A produção cinematográfica brasileira teve bons momentos no ano de 2002, apesar das nossas vicissitudes de sempre – e a imagem do Rio de Janeiro, cenário central de uma imensa parte da nossa cinematografia, mais uma vez foi para a berlinda. O evento Cidade de Deus e o documentário Ônibus 174 trouxeram à discussão temas sociais há muito conhecidos, Madame Satã recriou um mito carioca de inconformismo social. O mestre Eduardo Coutinho realizou Edifício Master, documentário que apresenta depoimentos de habitantes de um edifício de baixa classe média de Copacabana. Foi um ano em que o cinema brasileiro escapou do tabu de ser visto e discutido apenas por um pequeno grupo social da metrópole – e isso é realmente estimulante, evidentemente. A discussão e a vivência do cinema não passam por um isolamento do resto do mundo, é claro – portanto, é muito saudável que os filmes venham a ser vistos por mais gente, e da mesma forma é saudável que se criem os grupos que vão ver muitos filmes, vivê-los e discuti-los. Há coisas interessantes rolando: bastante gente querendo produzir coisa nova, centenas de pessoas de uma nova geração vindo aí para fazer, ver, debater, produzir, exibir (depois de um hiato de mais de uma década, porque durante anos a idéia de trabalhar com cinema foi vista, mais do que nunca, como coisa de desvairados); há a iniciativas de cineclubes, sessões alternativas, filmes baratos, curta-metragens, documentários em vídeo; há o cinema Odeon, a melhor coisa que a empresa BR patrocina no Rio de Janeiro. É com a direção do Odeon (que é gerenciado pelo grupo exibidor Estação) que o pessoal da Contracampo, revista em que escrevo, tem organizado um cineclube semanal (o evento tem o título óbvio de sessão cineclube), com folhetos e debates depois da sessão – tem sido uma coisa muito bacana. Estando por aqui, vivemos, participamos e aprendemos com o que temos por aqui pelo Rio – diversas turmas com problemas diversos, muita vontade, pouco dinheiro, idéias um pouco mais ou um pouco menos organizadas.

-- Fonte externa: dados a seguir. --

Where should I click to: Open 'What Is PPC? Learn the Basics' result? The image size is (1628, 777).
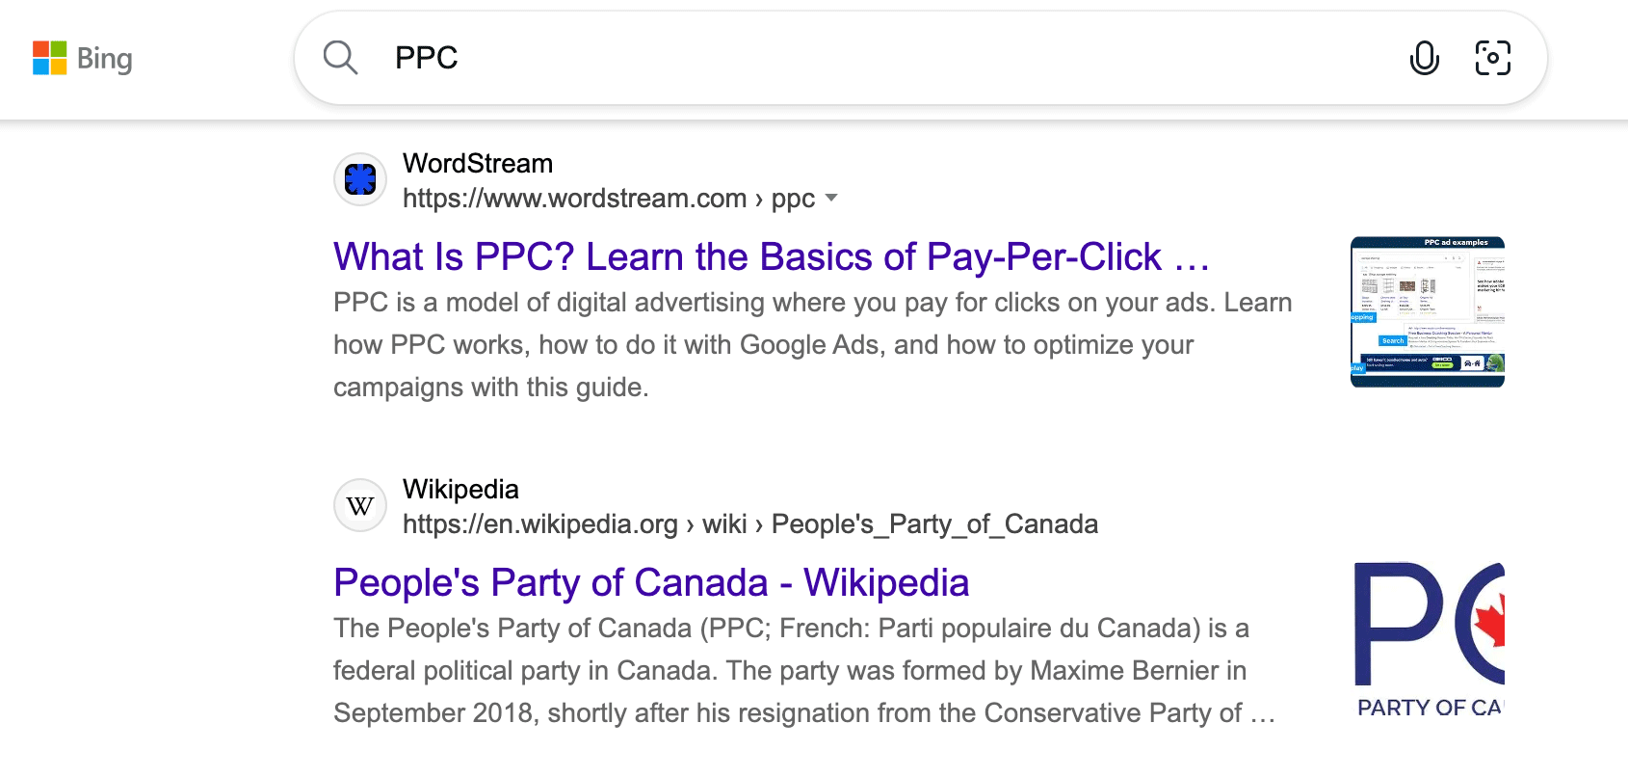tap(771, 257)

O cinema se faz, se vê, se discute, mas é na cidade que se vive. O Rio de Janeiro não passa por dias fáceis, isso se reflete no cinema, mas não é possível transmitir essa experiência com três ou quatro histórias ou históricos que se relate nesse texto, claro, nem tampouco que as telas possam dar conta – nem pode ser essa a intenção dos filmes. A vida na cidade tem histórias demais para caber na tela. Elas podem caber em representação, mas não convém ver os filmes esperando uma síntese de tudo – isso não haverá. A cidade tem muitas faces – e hoje nem todas são bonitas de se ver. Há violência a valer em alguns lugares em todos os momentos e em todos os lugares em alguns momentos, há corrupção e mau planejamento urbano, há às vezes um certo desregramento social caótico. Mas a cidade parece se adaptar e, de alguma maneira, sobrevive. Isso se reflete na relação com o cinema, certamente nos enredos dos filmes, mas não somente nestes – por exemplo, não há mais quase nenhuma sala de cinema aberta em ruas, praticamente todas estão dentro dos shopping-centers (e é melhor para muitos ver filmes de graça na televisão).

O momento não é moleza, mas há uma turma grande que segue a trabalhar, a querer fazer coisas novas, com vontade e esperança, que é como canja de galinha, não faz mal a ninguém.

artigo publicado na revista argentina Otrocampo em agosto de 2003.